Figure 3.22. A line perpendicular to the plane and passing through the centre of the
sphere intersects the sphere at two diametrically opposite points called the poles of
the plane.
Because the great circle and the pole representing the plane appear on both the
upper and lower parts of the sphere, only one hemisphere need be used to plot and
manipulate structural data. In rock mechanics, the lower-hemisphere projection is
almost always used. The upper-hemisphere projection is often used in textbooks
on structural geology and can be used for rock mechanics studies if required (for
example, Goodman, 1976).
The hemispherical projection provides a means of representing the great circle and
pole shown in Figure 3.22 on a horizontal plane. As shown in Figure 3.23, this is
achieved by connecting all points on the great circle and the pole with the zenith or
point at which a vertical through the centre of the sphere intersects the top of the
sphere. The hemispherical projections of the great circle and the pole are then given
by the intersections of these projection lines with the horizontal plane.
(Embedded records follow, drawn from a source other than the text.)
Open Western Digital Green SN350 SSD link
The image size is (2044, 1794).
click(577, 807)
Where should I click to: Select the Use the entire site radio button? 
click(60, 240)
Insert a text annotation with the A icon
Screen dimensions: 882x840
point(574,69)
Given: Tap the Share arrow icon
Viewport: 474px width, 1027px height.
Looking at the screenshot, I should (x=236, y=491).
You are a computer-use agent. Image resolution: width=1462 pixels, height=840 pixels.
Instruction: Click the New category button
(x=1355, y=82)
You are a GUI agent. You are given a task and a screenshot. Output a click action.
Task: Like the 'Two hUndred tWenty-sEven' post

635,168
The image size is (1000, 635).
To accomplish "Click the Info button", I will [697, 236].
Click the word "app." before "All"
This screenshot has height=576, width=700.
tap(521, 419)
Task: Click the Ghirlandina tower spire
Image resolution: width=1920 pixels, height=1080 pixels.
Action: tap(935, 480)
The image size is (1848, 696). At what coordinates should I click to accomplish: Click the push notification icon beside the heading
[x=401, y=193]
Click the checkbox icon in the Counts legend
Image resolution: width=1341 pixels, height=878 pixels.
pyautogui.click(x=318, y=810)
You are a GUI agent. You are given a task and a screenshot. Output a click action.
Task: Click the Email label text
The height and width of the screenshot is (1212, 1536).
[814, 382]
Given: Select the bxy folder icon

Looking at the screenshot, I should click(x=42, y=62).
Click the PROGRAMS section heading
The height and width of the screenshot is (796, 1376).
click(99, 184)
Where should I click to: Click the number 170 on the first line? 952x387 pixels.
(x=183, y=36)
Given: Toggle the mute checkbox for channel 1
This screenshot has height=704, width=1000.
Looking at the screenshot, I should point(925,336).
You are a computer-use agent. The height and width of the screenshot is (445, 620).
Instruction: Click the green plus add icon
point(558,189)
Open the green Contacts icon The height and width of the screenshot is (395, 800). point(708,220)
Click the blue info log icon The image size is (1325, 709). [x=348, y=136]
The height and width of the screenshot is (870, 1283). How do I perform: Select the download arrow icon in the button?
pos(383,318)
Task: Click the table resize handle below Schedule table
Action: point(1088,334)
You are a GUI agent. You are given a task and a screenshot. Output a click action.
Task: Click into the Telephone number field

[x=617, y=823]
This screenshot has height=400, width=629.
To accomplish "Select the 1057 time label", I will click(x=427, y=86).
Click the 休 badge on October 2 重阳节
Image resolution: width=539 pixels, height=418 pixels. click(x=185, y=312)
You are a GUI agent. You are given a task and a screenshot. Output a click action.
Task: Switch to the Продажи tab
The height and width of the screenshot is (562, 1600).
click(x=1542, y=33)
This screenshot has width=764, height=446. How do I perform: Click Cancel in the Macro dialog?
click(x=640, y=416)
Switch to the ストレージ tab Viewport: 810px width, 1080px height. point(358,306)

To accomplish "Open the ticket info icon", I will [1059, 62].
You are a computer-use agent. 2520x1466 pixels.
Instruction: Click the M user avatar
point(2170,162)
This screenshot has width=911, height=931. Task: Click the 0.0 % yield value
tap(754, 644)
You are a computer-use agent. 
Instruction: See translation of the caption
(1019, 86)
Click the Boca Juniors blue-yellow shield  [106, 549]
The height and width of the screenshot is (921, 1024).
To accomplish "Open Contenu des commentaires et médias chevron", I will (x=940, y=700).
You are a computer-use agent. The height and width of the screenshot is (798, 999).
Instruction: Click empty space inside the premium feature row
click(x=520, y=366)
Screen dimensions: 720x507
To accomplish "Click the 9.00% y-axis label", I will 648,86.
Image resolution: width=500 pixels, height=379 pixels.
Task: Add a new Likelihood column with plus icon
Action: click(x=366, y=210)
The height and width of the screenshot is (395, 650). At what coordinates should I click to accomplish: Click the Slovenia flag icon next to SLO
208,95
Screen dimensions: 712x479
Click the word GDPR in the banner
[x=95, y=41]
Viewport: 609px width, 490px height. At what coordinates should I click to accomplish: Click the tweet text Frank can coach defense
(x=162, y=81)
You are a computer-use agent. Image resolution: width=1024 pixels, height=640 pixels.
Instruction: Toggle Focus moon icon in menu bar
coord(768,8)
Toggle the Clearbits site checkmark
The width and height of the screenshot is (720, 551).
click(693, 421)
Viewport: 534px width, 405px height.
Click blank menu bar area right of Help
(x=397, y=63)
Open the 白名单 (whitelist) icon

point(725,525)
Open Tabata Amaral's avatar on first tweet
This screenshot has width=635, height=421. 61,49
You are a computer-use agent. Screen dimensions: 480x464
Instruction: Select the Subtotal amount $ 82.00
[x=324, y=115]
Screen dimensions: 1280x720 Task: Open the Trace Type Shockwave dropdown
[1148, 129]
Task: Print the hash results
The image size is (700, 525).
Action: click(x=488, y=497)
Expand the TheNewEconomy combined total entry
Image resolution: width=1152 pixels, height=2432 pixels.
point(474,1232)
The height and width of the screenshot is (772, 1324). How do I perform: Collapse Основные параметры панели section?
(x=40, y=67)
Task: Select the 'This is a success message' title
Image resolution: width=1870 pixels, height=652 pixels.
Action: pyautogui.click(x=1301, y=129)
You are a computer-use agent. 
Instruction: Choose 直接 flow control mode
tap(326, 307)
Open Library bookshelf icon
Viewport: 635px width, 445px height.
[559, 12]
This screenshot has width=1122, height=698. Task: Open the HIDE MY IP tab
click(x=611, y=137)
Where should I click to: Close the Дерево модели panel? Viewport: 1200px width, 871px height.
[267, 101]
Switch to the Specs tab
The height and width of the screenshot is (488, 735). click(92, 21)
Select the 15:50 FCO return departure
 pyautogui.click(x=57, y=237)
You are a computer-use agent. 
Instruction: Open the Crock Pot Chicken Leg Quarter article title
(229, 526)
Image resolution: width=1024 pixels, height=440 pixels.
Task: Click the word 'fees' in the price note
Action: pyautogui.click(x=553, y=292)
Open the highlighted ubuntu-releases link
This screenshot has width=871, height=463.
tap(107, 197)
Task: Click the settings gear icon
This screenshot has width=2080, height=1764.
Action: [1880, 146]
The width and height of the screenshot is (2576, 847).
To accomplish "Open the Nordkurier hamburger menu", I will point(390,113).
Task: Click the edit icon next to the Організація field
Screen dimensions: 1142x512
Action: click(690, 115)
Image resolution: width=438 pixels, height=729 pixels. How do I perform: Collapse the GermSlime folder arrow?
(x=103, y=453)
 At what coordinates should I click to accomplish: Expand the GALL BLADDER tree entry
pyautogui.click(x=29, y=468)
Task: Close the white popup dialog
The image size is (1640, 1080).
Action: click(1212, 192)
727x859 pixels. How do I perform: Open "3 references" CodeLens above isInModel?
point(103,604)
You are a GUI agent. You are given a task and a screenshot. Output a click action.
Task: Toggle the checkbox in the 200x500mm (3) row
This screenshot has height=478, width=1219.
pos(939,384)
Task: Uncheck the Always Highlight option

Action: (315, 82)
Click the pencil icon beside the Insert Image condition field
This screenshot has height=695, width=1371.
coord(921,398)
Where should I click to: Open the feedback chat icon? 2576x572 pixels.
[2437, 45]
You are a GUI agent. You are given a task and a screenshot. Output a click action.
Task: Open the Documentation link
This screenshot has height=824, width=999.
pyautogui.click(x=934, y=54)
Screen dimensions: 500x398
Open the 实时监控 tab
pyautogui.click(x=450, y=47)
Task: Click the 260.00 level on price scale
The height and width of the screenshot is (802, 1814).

The projection shown in Figure 3.23 is known as the stereographic, Wulff, or
equal-angle projection. In this projection, any circle on the reference hemisphere
projects as a circle on the plane of the projection. This is not the case for an alternative
projection known as the Lambert, Schmidt or equal-area projection. The latter
projection is better suited than the equal-angle projection for use in the analysis
of discontinuity orientation data, to be discussed in section 3.6.2. The equal-angle
projection has an advantage in terms of the solution of some engineering problems
and so will be used here. Most of the constructions to be used are the same for both
types of projection.
The plotting of planes and their poles is carried out with the aid of a stereonet such
as that shown in Figure 3.24. The great circles representing planes of constant dip are
constructed as circular arcs centred on extensions of the east–west axis of the net. The
stereonet also contains a series of small circles centred on extensions of the north–
south axis. The angle between any two points on a great circle is determined by count-
ing the small circle divisions along the great circle between the two points concerned.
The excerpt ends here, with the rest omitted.